--- Excerpted text ---
Here are some example Pipe Run requests utilizing Vision models in Langbase Pipes.

Example 1: Sending a Base64 Image

Here is an example of sending a base64 image in a Pipe Run API request.

curl https://api.langbase.com/v1/pipes/run \
-H 'Content-Type: application/json' \
-H 'Authorization: Bearer <YOUR_PIPE_API_KEY>' \
-d '{
  "stream": false,
  "messages": [
    {
      "role": "user",
      "content": [
        {
          "type": "text",
          "text": "Describe this image."
        },
        {
          "type": "image_url",
          "image_url": {
			{/* An example image of colorful squares */}
            "url": ""
          }
        }
      ]
    }
  ]
}'

Example 2: Sending Image as a Public Image URL (supported by OpenAI only)

Public image URLs are only supported by OpenAI, so make sure you are using an OpenAI model.

curl https://api.langbase.com/v1/pipes/run \
-H 'Content-Type: application/json' \
-H 'Authorization: Bearer <YOUR_PIPE_API_KEY>' \
-d '{
  "stream": false,
  "messages": [
    {
      "role": "user",
      "content": [
        {
          "type": "text",
          "text": "Describe this image."
        },
        {
          "type": "image_url",
          "image_url": {
            "url": "https://upload.wikimedia.org/wikipedia/commons/b/b5/Iridescent.green.sweat.bee1.jpg"
          }
        }
      ]
    }
  ]
}'

Example 3: Sending multiple images

You can also send multiple images attached to the same message.

curl https://api.langbase.com/v1/pipes/run \
-H 'Content-Type: application/json' \
-H 'Authorization: Bearer <YOUR_PIPE_API_KEY>' \
-d '{
  "stream": false,
  "messages": [
    {
      "role": "user",
      "content": [
        {
          "type": "text",
          "text": "How are these images different?"
        },
        {
          "type": "image_url",
          "image_url": {
            "url": "<image_1_base64>"
          }
        },
		{
          "type": "image_url",
          "image_url": {
            "url": "<image_2_base64>"
          }
        }
      ]
    }
  ]
}'

Replace <image_1_base64> and <image_2_base64> with the base64 encoded images you want to send.

Example 4: Sending multiple images in conversation turns (chat)

You can also send multiple images in different messages across conversation turns.
--- Entries provided ---
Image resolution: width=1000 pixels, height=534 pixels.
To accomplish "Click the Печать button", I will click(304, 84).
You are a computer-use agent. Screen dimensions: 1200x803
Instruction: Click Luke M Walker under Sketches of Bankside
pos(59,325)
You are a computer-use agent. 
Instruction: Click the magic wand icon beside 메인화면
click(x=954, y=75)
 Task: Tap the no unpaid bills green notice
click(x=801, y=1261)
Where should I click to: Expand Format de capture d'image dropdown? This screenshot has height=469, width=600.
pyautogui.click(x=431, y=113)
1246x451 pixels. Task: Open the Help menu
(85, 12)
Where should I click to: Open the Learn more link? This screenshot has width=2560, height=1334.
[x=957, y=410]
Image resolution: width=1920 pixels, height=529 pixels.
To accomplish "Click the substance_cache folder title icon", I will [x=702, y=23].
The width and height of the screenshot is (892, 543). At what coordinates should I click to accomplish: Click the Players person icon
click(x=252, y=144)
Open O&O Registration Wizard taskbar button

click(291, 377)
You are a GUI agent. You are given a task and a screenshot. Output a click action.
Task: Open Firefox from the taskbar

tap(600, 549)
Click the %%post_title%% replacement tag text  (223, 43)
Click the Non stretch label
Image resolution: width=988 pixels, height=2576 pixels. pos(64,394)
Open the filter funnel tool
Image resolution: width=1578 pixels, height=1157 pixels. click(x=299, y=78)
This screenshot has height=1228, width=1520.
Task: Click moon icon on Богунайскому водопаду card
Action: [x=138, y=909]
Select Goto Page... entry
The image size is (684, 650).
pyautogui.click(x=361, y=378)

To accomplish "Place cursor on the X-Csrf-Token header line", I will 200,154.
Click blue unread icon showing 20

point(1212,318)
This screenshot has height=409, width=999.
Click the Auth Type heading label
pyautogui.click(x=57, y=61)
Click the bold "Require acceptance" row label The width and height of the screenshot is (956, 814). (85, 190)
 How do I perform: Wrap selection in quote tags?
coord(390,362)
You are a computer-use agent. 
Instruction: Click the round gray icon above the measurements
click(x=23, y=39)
---
* **Problem requirements**
In the Langbase Vision excerpt, which provider's models are the only ones that support public image URLs? The entries are separate material, apart from the Langbase Vision excerpt.

* **Response for this exercise**
OpenAI